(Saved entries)

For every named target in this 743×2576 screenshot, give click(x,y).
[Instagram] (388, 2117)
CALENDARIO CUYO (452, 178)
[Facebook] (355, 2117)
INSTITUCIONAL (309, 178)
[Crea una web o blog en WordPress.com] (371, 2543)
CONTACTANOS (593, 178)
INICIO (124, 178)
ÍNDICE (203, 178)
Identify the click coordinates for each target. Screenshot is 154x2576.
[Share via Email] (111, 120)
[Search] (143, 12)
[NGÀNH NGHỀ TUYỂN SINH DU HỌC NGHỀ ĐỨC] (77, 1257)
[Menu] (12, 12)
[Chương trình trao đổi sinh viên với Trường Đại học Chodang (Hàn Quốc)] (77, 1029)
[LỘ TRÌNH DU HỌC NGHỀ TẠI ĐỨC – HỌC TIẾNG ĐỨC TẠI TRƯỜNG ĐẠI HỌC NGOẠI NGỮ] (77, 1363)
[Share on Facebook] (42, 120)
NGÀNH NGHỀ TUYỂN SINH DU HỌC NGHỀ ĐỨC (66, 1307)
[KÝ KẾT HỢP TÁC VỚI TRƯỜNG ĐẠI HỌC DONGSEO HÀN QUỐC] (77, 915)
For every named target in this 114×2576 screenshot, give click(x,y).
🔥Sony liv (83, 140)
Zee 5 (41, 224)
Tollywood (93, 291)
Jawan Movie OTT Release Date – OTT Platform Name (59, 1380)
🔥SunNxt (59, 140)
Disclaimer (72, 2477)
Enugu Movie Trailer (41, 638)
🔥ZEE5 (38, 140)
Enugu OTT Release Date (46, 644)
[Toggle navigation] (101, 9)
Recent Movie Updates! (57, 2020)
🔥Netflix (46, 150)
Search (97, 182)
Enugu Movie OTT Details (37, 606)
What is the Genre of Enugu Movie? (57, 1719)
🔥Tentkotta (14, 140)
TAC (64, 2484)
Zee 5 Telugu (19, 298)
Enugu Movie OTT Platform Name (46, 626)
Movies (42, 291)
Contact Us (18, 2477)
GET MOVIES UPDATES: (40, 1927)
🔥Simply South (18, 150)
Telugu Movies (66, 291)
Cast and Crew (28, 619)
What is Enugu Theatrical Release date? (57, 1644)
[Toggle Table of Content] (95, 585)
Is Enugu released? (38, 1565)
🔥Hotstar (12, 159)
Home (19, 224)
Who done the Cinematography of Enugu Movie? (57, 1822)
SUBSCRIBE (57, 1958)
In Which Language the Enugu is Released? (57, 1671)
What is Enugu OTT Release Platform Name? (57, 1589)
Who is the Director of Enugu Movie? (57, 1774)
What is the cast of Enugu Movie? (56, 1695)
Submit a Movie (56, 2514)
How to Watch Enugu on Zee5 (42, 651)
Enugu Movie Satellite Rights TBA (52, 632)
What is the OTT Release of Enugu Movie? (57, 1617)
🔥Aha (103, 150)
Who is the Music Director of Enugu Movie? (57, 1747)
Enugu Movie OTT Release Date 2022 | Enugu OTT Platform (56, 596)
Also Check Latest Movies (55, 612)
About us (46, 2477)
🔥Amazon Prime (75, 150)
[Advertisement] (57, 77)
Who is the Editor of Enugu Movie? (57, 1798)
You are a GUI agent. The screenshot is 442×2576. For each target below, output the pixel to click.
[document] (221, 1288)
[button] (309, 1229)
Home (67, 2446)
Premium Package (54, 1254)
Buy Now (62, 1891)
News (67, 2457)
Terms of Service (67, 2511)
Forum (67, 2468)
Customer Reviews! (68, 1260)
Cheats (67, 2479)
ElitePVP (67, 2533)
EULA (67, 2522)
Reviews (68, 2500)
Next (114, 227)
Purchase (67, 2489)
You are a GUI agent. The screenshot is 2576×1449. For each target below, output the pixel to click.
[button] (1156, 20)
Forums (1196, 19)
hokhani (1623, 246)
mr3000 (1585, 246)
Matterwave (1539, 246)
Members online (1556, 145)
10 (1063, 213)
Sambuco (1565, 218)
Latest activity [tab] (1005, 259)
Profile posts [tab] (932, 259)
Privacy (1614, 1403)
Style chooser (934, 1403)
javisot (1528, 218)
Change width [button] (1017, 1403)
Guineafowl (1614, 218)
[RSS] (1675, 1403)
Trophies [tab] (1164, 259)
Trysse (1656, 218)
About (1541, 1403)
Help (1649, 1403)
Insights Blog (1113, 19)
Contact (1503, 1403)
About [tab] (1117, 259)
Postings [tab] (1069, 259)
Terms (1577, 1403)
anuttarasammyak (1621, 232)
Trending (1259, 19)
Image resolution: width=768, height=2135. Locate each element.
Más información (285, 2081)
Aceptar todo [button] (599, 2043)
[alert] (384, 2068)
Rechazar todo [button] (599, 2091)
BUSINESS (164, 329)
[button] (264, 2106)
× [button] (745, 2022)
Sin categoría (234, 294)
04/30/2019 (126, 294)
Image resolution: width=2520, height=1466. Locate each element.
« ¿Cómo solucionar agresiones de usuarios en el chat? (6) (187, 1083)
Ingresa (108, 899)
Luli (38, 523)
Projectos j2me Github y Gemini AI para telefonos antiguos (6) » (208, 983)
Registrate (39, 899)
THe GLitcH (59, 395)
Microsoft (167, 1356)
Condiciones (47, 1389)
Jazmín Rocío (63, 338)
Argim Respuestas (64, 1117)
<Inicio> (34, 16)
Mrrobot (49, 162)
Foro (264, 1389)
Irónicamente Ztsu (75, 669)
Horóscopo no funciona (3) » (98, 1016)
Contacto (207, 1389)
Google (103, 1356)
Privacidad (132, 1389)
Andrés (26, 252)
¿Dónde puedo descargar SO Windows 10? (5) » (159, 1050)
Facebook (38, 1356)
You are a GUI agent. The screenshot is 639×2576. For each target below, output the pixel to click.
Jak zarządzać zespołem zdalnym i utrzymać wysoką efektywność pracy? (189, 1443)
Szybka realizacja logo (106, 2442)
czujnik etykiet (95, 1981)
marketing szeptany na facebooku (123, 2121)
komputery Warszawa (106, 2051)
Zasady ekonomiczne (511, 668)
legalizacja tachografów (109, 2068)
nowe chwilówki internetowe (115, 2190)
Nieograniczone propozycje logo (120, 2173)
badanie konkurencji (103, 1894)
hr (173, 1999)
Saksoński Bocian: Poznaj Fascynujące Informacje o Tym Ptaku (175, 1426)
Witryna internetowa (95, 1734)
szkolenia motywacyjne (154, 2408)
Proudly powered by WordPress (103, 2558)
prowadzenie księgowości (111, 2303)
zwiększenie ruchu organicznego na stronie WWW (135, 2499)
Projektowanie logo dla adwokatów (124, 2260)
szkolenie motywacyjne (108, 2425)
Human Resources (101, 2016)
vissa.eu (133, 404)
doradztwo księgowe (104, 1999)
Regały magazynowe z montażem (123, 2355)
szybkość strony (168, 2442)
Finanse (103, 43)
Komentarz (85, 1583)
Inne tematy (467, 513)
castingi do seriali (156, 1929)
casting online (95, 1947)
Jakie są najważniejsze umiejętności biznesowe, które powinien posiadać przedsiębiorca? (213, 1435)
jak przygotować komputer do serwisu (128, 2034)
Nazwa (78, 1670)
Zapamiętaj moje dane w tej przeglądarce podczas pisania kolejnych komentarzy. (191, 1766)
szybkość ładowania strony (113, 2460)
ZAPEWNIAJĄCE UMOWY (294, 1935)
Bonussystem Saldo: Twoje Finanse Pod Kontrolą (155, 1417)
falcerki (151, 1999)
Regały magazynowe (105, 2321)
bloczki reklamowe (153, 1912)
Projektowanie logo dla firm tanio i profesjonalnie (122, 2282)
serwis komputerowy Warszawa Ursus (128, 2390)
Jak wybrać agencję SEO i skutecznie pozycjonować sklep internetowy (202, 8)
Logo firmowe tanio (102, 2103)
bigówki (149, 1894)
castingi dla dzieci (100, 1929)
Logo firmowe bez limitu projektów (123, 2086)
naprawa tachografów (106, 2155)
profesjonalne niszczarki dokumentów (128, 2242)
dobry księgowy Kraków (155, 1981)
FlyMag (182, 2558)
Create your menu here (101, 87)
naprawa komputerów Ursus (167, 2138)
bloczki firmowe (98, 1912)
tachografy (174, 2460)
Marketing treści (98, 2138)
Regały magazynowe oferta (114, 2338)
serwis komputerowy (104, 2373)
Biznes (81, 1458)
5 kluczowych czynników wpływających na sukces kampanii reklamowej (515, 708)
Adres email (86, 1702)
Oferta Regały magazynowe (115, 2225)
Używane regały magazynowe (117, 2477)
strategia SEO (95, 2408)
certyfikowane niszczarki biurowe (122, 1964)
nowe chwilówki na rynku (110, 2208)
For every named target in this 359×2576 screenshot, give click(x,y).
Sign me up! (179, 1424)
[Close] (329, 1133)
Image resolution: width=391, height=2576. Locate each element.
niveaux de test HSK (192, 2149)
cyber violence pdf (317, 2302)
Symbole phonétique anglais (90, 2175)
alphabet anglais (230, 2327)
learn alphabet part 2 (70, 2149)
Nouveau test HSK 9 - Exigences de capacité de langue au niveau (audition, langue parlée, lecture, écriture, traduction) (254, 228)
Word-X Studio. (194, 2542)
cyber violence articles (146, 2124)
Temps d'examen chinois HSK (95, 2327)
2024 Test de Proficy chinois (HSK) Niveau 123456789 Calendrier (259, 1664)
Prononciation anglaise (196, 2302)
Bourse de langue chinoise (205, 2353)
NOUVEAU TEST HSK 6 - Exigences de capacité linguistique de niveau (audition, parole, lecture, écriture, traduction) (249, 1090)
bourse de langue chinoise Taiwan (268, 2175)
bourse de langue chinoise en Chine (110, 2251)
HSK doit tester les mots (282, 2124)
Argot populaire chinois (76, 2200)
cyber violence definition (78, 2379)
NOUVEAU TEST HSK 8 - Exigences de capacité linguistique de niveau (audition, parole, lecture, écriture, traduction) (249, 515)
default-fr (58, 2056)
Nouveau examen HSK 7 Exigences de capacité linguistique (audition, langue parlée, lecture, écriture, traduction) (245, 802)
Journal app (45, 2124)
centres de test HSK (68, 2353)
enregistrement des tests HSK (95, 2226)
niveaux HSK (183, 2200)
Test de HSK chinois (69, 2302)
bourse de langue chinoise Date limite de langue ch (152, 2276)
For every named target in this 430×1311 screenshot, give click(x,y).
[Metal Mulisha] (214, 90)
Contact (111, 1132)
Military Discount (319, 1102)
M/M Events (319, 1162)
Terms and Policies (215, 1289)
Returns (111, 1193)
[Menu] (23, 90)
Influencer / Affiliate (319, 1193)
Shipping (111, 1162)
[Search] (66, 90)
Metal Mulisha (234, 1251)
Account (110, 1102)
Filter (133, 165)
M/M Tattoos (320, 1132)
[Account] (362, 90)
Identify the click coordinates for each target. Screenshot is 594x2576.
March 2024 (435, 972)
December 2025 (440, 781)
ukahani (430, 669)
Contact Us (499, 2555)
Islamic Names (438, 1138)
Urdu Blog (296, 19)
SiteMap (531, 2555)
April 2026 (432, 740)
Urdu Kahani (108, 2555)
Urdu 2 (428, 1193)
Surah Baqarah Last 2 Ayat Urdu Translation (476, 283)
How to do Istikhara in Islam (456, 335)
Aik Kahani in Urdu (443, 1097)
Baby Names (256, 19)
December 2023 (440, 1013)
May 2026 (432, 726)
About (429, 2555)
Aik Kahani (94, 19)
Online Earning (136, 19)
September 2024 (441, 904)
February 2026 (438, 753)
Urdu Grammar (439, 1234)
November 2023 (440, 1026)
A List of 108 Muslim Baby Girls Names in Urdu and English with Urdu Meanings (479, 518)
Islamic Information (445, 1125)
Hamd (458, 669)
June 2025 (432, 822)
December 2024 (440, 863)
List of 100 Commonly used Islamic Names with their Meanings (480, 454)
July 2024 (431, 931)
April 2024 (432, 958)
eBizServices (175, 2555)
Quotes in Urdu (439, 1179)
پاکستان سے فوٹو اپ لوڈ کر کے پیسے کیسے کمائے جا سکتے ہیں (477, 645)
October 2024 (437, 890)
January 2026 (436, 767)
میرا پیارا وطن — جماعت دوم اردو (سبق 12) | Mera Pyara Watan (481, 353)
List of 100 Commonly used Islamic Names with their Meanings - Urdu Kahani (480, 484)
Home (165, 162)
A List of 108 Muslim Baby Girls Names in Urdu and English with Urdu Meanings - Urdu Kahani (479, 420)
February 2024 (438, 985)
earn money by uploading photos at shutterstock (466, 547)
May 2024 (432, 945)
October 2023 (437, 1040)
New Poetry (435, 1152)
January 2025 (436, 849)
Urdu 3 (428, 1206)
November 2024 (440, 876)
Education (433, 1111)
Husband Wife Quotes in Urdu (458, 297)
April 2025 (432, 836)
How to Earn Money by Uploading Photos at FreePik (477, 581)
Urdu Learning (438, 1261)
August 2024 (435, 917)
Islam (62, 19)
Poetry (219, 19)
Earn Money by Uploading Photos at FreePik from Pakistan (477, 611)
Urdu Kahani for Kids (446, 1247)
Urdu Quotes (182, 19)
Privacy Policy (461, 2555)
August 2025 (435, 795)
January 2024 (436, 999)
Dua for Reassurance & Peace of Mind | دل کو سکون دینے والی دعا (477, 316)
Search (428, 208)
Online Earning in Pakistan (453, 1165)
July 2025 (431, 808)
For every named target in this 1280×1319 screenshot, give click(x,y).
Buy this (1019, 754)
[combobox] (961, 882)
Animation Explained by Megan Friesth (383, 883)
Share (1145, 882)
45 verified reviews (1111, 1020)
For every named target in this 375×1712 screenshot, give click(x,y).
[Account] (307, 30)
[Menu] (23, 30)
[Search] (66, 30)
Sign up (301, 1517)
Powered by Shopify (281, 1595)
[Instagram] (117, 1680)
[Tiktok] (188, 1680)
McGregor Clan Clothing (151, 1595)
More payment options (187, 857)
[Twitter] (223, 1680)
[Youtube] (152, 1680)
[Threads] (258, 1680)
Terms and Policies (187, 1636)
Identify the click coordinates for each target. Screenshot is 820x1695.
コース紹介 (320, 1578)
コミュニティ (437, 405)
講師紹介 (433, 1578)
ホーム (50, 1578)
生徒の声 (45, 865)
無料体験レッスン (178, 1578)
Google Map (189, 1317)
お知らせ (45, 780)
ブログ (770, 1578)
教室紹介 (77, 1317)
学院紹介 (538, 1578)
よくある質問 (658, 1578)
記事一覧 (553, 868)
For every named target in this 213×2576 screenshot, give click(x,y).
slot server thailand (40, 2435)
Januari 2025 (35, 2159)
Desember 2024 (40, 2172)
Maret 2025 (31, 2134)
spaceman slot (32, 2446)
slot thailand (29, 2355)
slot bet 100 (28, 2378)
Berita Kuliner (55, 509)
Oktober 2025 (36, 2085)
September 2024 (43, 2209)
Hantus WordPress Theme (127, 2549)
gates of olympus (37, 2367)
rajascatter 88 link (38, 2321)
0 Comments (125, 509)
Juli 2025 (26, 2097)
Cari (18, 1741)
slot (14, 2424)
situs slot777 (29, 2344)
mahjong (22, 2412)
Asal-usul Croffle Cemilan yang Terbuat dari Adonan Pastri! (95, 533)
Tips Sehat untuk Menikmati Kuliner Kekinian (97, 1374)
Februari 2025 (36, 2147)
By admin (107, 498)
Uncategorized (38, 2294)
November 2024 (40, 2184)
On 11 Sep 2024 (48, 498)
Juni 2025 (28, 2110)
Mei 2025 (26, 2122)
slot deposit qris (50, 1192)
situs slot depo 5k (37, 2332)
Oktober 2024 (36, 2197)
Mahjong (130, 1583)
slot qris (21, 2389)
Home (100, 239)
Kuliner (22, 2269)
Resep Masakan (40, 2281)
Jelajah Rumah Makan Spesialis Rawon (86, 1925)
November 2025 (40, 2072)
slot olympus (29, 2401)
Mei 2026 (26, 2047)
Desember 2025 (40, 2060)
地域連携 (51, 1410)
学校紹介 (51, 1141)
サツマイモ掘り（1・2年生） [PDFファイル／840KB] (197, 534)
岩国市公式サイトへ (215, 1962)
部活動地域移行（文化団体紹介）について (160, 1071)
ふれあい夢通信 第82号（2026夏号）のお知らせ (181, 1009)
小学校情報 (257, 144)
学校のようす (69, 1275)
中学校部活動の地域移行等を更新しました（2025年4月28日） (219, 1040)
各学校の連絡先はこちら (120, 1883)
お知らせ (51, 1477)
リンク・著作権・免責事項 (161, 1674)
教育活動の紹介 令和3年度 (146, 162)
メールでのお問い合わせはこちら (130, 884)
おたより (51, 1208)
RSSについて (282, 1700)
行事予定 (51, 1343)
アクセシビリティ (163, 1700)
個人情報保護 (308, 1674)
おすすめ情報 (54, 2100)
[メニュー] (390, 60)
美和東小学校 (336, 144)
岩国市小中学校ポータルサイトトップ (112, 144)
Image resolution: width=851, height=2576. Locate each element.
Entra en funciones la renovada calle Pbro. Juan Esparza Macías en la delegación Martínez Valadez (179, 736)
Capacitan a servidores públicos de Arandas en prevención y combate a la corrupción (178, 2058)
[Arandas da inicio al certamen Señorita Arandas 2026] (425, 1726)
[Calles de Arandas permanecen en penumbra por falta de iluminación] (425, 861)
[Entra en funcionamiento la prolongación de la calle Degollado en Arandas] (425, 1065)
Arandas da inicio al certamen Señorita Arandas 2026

- **What the exercise asks**: In the entries above, which lines hold the string "TUYỂN"? Report all of them.

- **Answer space**:
[NGÀNH NGHỀ TUYỂN SINH DU HỌC NGHỀ ĐỨC] (77, 1257)
NGÀNH NGHỀ TUYỂN SINH DU HỌC NGHỀ ĐỨC (66, 1307)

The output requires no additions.